BEGIN Exercise data

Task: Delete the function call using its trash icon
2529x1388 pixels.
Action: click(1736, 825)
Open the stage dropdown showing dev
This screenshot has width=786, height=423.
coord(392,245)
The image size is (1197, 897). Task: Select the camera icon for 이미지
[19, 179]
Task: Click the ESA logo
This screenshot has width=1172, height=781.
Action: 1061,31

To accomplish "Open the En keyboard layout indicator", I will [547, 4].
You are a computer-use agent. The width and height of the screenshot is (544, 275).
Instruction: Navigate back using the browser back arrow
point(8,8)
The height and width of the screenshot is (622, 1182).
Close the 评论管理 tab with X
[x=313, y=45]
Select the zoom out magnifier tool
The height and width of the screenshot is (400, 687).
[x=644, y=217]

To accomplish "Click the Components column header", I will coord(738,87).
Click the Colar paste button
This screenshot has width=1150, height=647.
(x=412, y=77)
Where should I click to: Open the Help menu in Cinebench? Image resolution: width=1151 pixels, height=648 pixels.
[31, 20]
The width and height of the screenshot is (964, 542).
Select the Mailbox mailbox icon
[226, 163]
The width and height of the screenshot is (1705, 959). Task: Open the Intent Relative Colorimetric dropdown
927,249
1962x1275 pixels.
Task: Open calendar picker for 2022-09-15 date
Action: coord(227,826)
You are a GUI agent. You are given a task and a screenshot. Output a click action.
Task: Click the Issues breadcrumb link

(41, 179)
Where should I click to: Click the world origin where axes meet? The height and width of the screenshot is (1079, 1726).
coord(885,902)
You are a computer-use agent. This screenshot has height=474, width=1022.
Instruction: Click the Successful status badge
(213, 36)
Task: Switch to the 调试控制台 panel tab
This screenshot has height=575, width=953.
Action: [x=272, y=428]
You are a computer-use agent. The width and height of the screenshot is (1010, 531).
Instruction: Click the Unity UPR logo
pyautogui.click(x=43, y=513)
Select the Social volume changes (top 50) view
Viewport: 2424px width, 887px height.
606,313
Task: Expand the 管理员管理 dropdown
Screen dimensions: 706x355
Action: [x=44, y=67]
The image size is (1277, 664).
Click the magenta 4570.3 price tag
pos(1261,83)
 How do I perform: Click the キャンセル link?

END Exercise data

● **Work to be completed**:
Every line from the one containing "The image size is (1277, 664)." through the final line of the data above is to be restated word for word, and nothing more.

● **Your response**:
The image size is (1277, 664).
Click the magenta 4570.3 price tag
pos(1261,83)
 How do I perform: Click the キャンセル link?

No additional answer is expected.